## Written task
Reproduce the records without any changes, starting at the first line and going on through the line that contains "center [696, 135].".

Begin Data supplied

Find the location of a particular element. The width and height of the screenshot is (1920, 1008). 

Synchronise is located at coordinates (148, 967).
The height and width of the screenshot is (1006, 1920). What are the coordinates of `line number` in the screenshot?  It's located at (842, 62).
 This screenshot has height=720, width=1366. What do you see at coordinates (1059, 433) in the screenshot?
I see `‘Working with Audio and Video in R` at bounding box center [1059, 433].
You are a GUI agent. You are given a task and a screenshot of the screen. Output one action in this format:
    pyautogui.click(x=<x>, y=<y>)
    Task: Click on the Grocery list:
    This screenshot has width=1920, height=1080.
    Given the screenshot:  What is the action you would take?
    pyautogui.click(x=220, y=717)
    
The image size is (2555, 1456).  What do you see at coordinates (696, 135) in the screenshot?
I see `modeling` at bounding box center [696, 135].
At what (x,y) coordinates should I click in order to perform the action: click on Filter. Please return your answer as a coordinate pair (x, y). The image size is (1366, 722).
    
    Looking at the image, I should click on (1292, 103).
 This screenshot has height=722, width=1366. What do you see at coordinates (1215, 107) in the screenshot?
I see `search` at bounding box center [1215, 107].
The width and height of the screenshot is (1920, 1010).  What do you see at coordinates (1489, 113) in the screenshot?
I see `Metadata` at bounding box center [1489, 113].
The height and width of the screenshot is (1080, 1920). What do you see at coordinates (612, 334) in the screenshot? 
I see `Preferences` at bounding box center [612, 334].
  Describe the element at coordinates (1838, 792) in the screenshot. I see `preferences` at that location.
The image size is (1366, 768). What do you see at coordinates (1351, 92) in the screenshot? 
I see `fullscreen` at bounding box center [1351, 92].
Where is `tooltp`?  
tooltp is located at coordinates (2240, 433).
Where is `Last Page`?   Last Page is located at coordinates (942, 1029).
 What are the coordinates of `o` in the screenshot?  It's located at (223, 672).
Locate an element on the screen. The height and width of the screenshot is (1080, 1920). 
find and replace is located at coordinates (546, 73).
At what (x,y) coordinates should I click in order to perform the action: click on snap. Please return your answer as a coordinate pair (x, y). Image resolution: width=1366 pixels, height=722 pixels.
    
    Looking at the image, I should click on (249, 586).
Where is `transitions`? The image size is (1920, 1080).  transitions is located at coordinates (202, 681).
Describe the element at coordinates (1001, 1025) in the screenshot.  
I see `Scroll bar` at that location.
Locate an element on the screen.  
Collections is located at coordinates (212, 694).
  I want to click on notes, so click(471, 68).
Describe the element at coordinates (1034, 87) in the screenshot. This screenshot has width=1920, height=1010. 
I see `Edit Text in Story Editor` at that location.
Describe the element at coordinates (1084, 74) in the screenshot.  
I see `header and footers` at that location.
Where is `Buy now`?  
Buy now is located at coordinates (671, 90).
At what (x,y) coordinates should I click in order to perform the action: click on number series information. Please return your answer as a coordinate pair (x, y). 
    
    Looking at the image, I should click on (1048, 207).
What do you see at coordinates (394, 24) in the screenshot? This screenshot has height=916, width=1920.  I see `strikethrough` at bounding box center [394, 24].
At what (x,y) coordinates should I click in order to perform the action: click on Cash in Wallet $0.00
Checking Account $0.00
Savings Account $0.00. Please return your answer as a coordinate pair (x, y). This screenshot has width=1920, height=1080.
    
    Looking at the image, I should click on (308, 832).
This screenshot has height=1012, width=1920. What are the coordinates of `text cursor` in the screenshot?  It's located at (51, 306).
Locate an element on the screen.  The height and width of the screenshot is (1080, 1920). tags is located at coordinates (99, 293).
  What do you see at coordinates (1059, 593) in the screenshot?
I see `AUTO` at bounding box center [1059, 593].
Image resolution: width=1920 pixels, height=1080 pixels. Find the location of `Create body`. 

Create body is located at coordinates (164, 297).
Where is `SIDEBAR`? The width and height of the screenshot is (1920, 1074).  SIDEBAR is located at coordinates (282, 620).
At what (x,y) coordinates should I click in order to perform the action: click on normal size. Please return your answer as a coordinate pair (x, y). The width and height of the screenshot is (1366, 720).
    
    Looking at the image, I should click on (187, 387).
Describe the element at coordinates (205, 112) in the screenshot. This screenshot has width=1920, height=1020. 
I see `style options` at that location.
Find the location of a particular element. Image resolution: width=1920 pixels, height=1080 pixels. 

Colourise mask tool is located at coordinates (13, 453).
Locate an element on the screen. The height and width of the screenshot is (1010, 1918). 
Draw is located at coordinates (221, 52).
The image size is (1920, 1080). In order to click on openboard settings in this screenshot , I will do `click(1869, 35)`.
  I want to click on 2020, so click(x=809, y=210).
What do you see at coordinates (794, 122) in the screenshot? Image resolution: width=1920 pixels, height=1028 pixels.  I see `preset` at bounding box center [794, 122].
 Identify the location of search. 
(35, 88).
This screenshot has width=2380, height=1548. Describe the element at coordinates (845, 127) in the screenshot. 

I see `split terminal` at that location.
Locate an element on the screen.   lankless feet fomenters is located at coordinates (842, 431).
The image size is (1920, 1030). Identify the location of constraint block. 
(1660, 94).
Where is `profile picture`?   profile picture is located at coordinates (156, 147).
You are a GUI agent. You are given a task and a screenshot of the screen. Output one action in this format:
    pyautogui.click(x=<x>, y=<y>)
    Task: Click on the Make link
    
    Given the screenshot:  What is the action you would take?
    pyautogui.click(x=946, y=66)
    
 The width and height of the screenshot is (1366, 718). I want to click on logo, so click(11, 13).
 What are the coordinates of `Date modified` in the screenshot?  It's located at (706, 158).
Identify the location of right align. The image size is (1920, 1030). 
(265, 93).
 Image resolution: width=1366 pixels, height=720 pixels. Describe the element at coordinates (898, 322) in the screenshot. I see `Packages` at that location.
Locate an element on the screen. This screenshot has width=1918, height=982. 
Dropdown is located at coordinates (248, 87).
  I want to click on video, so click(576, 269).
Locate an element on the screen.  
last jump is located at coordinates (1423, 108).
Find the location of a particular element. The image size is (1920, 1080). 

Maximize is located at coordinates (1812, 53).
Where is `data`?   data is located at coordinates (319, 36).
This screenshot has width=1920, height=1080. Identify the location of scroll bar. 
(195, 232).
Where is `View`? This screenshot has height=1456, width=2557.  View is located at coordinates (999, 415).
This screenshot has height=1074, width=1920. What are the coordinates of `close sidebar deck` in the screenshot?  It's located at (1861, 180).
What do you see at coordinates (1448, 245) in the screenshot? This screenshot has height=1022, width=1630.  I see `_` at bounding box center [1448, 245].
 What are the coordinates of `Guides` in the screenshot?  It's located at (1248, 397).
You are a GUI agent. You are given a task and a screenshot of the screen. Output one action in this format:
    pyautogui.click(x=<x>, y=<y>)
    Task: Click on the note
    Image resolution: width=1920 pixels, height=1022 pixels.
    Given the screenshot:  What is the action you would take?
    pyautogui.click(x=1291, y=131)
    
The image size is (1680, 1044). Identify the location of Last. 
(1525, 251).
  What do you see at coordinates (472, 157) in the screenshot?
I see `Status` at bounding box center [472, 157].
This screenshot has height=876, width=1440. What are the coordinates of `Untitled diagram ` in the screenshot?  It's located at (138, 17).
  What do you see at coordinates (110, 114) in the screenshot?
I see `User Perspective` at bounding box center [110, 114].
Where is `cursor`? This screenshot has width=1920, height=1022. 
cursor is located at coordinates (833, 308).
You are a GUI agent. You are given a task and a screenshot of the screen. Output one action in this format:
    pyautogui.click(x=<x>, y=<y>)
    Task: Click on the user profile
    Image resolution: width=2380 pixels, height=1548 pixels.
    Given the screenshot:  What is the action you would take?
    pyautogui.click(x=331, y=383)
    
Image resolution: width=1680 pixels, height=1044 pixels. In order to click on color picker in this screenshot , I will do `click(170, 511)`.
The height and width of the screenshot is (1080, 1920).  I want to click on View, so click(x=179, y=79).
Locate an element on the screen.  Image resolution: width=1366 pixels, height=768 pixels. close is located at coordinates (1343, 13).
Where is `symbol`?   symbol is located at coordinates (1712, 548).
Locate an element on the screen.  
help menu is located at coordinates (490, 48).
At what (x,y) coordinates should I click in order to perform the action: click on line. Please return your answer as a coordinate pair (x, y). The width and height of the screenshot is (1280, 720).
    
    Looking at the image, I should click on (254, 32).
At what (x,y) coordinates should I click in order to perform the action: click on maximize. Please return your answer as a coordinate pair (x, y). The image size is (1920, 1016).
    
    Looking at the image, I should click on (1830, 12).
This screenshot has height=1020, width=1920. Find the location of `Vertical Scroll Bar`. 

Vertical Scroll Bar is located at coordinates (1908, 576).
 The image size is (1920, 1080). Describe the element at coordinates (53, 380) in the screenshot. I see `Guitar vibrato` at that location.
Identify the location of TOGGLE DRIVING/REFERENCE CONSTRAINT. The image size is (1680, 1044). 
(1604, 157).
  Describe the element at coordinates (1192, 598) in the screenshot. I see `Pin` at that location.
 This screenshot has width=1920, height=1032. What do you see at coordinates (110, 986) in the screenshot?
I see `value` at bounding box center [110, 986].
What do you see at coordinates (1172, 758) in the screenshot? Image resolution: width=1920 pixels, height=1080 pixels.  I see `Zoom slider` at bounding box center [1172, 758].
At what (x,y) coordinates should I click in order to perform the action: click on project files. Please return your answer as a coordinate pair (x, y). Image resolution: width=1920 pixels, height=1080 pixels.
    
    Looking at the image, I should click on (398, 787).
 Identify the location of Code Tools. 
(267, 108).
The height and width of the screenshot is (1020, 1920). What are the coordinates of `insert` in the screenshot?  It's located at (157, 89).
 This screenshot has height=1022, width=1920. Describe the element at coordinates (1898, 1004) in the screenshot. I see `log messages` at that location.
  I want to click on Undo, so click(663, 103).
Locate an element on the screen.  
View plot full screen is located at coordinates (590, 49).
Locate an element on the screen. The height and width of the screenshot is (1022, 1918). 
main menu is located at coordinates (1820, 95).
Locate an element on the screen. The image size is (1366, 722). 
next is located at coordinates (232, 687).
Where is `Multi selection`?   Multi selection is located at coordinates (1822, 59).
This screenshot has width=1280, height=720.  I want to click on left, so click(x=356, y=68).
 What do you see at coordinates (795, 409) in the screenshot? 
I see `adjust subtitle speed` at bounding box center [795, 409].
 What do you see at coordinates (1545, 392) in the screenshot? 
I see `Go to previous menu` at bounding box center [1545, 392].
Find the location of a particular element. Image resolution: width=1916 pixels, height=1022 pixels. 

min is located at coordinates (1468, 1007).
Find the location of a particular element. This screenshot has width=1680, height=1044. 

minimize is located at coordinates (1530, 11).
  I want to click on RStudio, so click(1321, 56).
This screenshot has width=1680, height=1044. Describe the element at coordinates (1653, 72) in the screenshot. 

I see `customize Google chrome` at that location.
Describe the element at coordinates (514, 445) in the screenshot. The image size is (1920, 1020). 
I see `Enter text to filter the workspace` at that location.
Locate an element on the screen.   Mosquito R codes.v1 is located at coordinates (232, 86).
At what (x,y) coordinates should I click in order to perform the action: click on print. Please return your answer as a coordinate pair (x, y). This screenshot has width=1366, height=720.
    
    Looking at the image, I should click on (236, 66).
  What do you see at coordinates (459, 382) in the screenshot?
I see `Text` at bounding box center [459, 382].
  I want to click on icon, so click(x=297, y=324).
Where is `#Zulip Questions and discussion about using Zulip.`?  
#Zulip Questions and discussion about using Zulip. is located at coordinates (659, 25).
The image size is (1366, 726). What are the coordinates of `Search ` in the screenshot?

End Data supplied

## Output of the task
Find the location of a particular element. The width and height of the screenshot is (1920, 1008). 

Synchronise is located at coordinates (148, 967).
The height and width of the screenshot is (1006, 1920). What are the coordinates of `line number` in the screenshot?  It's located at (842, 62).
 This screenshot has height=720, width=1366. What do you see at coordinates (1059, 433) in the screenshot?
I see `‘Working with Audio and Video in R` at bounding box center [1059, 433].
You are a GUI agent. You are given a task and a screenshot of the screen. Output one action in this format:
    pyautogui.click(x=<x>, y=<y>)
    Task: Click on the Grocery list:
    This screenshot has width=1920, height=1080.
    Given the screenshot:  What is the action you would take?
    pyautogui.click(x=220, y=717)
    
The image size is (2555, 1456).  What do you see at coordinates (696, 135) in the screenshot?
I see `modeling` at bounding box center [696, 135].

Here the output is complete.